***** RECORD EXCERPTS

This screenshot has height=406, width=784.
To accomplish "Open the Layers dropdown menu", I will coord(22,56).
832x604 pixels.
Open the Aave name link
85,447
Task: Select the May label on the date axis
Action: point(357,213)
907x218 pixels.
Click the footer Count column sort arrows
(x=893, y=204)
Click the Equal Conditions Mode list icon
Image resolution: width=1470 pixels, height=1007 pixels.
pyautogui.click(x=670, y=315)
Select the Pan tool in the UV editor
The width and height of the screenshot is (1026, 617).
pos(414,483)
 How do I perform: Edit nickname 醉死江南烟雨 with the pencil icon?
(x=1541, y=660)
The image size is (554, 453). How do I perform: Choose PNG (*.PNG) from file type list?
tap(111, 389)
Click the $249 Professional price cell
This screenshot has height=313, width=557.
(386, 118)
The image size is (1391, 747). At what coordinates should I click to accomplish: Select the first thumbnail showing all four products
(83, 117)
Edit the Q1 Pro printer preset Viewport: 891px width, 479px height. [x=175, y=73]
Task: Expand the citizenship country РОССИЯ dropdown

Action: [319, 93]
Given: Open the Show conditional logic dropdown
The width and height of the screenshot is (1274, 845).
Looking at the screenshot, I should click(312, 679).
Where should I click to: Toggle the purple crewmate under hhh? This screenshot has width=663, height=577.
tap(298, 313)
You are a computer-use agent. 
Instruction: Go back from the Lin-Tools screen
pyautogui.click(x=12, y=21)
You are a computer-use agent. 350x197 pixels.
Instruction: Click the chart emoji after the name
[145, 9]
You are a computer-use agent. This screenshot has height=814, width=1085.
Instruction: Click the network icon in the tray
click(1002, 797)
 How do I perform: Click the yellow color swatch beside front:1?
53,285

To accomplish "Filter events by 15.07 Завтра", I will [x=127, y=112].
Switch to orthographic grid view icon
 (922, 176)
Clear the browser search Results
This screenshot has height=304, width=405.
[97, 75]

**********

**WHAT TO WORK ON:**
Your answer should be the lines of the records that hold the string "will".

**YOUR SOLUTION:**
To accomplish "Open the Layers dropdown menu", I will coord(22,56).
To accomplish "Filter events by 15.07 Завтра", I will [x=127, y=112].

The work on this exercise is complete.